In 2009, Ullens began to auction his collection gradually, and he even made plans to sell UCCA’s collection. When I finally got the opportunity to intern there, the staff was just calming down from the unease of UCCA’s transaction: It was sold to a private equity company, Lunar Capital. This transfer of ownership was regarded as a milestone in the history of the Chinese art market, since it indicated the waning of Western power on the Chinese contemporary art market and the rise of Chinese collectors’ wealth and interest in contemporary art.
Me as docent (second from left) at UCCA, with Shaoqin Chen (third from right) and museum visitors
I first came to UCCA as a docent—the first step in my budding career in the art world. This seemly insignificant position actually forms a very important function at UCCA, which instigated the first successful attempt to build a volunteer docent system in a private art museum in China. UCCA’s docent program attracted a large number of art lovers, and its recruiting aim is always to improve its team’s vigor.
I made many friends during this period. Shaoqin Chen impressed me the most. She was over 70 years old, while the other docents were young, with most no older than 30. Mrs. Chen quickly became the star docent of UCCA. She approached her job with passion and plowed great effort into preparing her very effective talks. These always attracted additional audience members who just happened to be wandering through the venue. At the end of each of her guided tours, audience members always asked her for contact information to make an appointment for their next visit. Her pure love for art has, I believe, created an important foundation for me to continue my progress in the art world.
Following my time as a docent, my daily work at UCCA involved fundraising: developing prospective clients and maintaining the museum’s relationships with sponsors who provide financial support. It was my first experience in learning about this side of a non-profit institution’s operations. Apart from routine exhibitions, most Chinese art museums (as well as American) will rent their venue for commercial events. This is a profitable source of funding, and it enables museums to fully utilize their spaces to ease the pressure of high rent on their budget. I learned a lot from various co-workers in this process.
At some large institutions, staff turnover is high. Their reputations may endow beginners with an attractive CV page, yet limit their career development and salaries because of the institutions’ mighty negotiating power. For UCCA, if one wants to obtain a promotion, he or she may need to wait for years, and paths between departments are stagnant: one cannot change tracks once he or she is employed in a certain department. Therefore, during my three years’ association with UCCA, I often saw different fresh faces in the same position. Fortunately, my then-supervisor is still working there. She is a capable manager who has greatly helped to develop the institution.

> Available data
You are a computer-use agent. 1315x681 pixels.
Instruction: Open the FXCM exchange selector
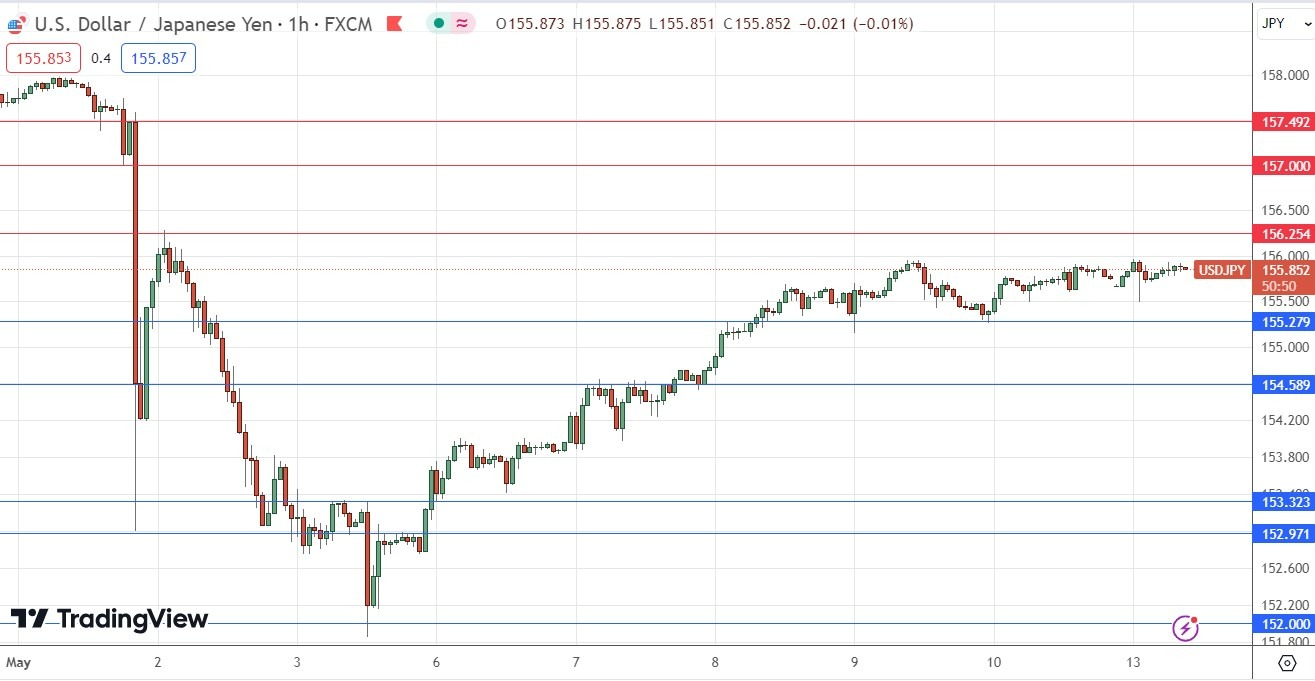(348, 23)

> Your task
Pick up the account of working at UCCA after its final sentence and carry it forward.

> Your response
Grey Art Gallery, New York University
Last year, I came to America to study Visual Arts Administration at NYU. I have been incredibly lucky to have the opportunity of interning at the Grey Art Gallery. Like the Ullens Center, the Grey was founded by a collector, in this case Abby Weed Grey, who collected modern Asian and Middle Eastern art in the 1960s and 1970s. Like many university museums in the U.S., the Grey focuses on art’s social contexts and views the museum as a laboratory for experimentation. On my very first day at the Grey, I already began to see the differences between museums in China and U.S. I was given a thick administrative handbook, The Grey Way, to help become familiar with some of the Grey’s office procedures, and I received a green intern handbook for my daily reference. This was brand new to me.
In China, I got the impression that people in the art world were the most casual types in society. There were no intern training process and formal rules for staff. If there was a rule, it was mostly transmitted orally rather than in writing. I’m guessing that this is because in China the art museum is viewed as a creativity-accumulated industry, so employers tend to not exert many limitations on their staff. But my experience at the Grey changed my thoughts on this. It is hard to say which style is better, but interning in America made me feel more efficient and service-oriented. I would like to bring this approach back to China in the future.
I also enjoyed the Grey’s pleasant working atmosphere. It has the advantage of small-scale institutions, where the office staff feels almost like a family. At the Grey, we often eat lunch together and share our desserts. Lunchtime is the best opportunity to get to know my colleagues better and to hear the news about happenings in our neighborhood and in the art world. In contrast, people in large institutions tend to mingle in smaller-sized subgroups, and relationships are more formal.
Me laying out artwork mock-ups in a scale model of the Grey, for our upcoming exhibition Modernisms
For me, working at a museum—whether in China or the U.S.—is almost like working at an amusement park. I’m able to take advantage of opportunities to participate in inspiring events, including lectures, film screenings, and so on. Working at both museums gave me an extra impetus to attend and to learn. And, importantly for me on a student budget, I saved a considerable amount of money, since many museum events are free of charge.
Of course, what I have touched upon here is just the tip of the iceberg. The art world’s multiple mysteries still lie ahead for me to explore. For a curious man, this is a great fortune—I look forward to exploring other dimensions of art’s universe—so novel, so attractive, and so mind-expanding.
Larry Luowei Zhang is a graduate intern at the Grey Art Gallery. He expects to receive a M.A. in Visual Arts Administration from New York University in May 2020.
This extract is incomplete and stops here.